Si el futuro de la Ciencia ficción –o la construcción definitoria de su presente– es la senda que marca Cielo de medianoche, el panorama que se vislumbra para la creatividad del género en el marco de la producción a escala industrial es un páramo polvoriento que sólo podrá evocar las escenografías anaranjadas de la saga Mad Max. Lo que vendrá (perdón, Gustavo Mosquera) es lo que será verdaderamente apocalíptico, y no el argumento de esta película.
¿En qué momento las búsquedas del dios Tiempo y las vicisitudes de los multiespacios dieron lugar a una rémora sentimental que se siente ficcionalmente capaz de vincular el destino de la humanidad con la vida personal de un astronauta, como si en ello se fuera la sal de la tierra y el curso de la galaxia?
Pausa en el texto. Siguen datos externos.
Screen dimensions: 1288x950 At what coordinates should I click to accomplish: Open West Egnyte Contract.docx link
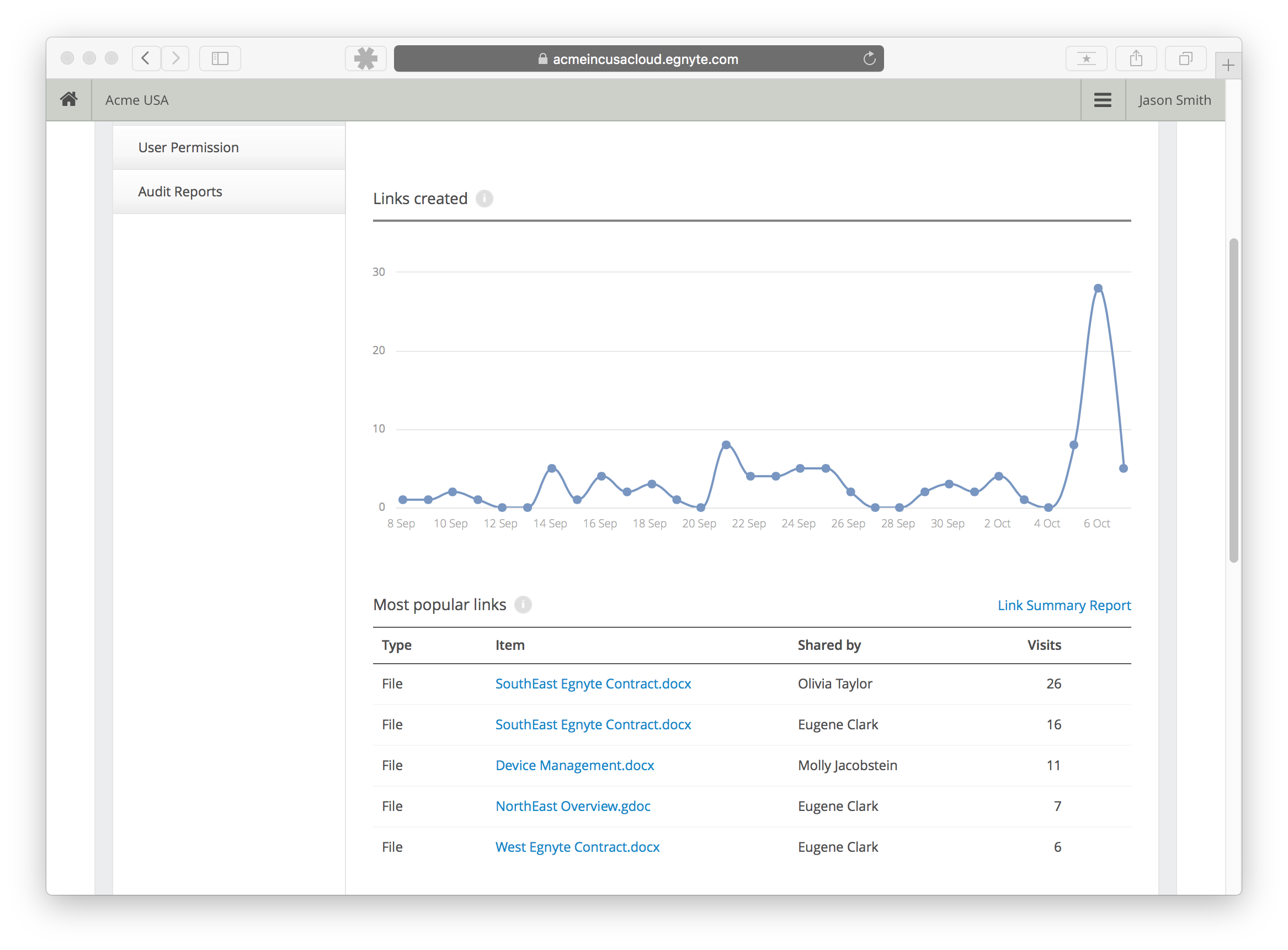[578, 847]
Esta problemática engloba las dos peores catástrofes de la praxis actual del guion en lo que queda de Hollywood y en lo que sobra de Netflix: el sentimentalismo vacuo y la re-realización (re-utilización, exhumación, resucitación, etc.) de toda historia ya filmada con anterioridad pero toda. No me refiero al concepto de la remake en sí, sino a una cierta aversión por todo atisbo de originalidad, como si cualquier idea nueva fuera a hundir para siempre a un Titanic industrial que empezó a zozobrar a mediados de este 2020.
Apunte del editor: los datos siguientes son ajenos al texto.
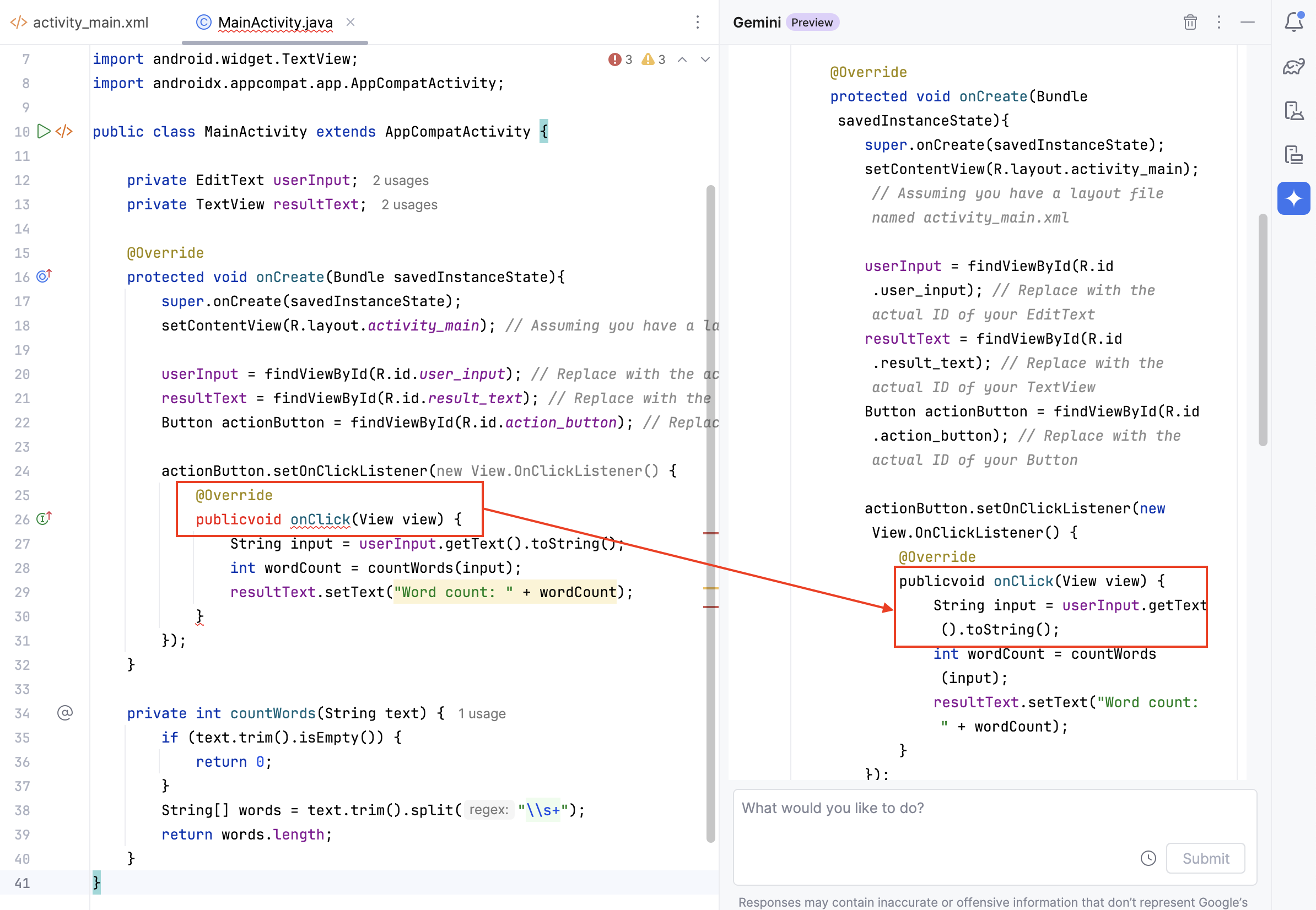Open the Gemini panel options menu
George Clooney, que con apenas 59 años está empatando al nonagenario Clint Eastwood en aspecto matusalénico (quizás demasiada cafeína química de Nespresso) interpreta a un empleado del área espacial del gobierno de los Estados Unidos que se encuentra varado en una estación polar del ártico tomando desayunos con cereales y leche y conversando con una niña que a todas luces representa algo no real. Esta modesta intervención del terror psicológico no aporta ni inquietud ni zozobra psicológica, antes al contrario, una placidez adolescente tal como la lectura incipiente de un libro de Herman Hesse. La presencia de esta niña se incorpora sin que nos demos cuenta en un personaje protagónico y aún no sabemos nada de su origen. Esta rara prolijidad confundida con eficiencia en el cruce de géneros me resulta completamente dramática, no en alusión a un efecto narrativo, sino al molesto estándar de tonos pastel al que se está desbarrancando la Ciencia ficción estadounidense, y las de otras latitudes que décadas antes parecían proveer al mundo de una contracara de Hollywood y hablo de Rusia, cuyo mejor exponente del género en 2020 fue “Sputnik”, una mediocre aventura espacial hecha a imagen y semejanza del cine de Hollywood. La ciencia ficción hacía avanzar al cine. Hoy lo demora en Aduana.
Sumemos a este balance negativo la rendición absoluta del equipo creativo de Cielo de medianoche a un preciosismo digital de manual gélido como los alrededores de la base que ocupa Clooney para que la ecuación devenga en un panorama donde la desolación no es geográfica sino intangible y evidente: visual. Acusábamos a Terence Malick de filmar fondos de pantalla (no estoy de acuerdo con esta apreciación teñida de viveza criolla y autosuficiencia) pero ahora lo hacen todos (aceptando la viveza criolla) y de golpe ya no nos quejamos, gritamos: ¡Qué formalismo tan hermoso!
No es por acá el camino. Nunca lo fue.
Un año que empezó con la purpurina ridícula de Cats y termina con el rococó sobreactuado de El baile de Ryan Murphy es un año para la execración, el expediente, sello y archívese. Reseteemos todo esto y sigamos hablando de El irlandés y Érase una vez en Hollywood, que gracias a la pandemia ahora podemos sentir nostalgia por algo que ocurrió hace 11 meses.
(Estados Unidos, 2020)
Dirección: George Clooney. Guion: Mark L. Smith. Elenco: George Clooney, Felicity Jones, David Oyelowo, Kyle Chandler. Producción: Bard Dorros, Grant Heslow, Keith Redmon, Cliff Roberts. Duración: 119 minutos.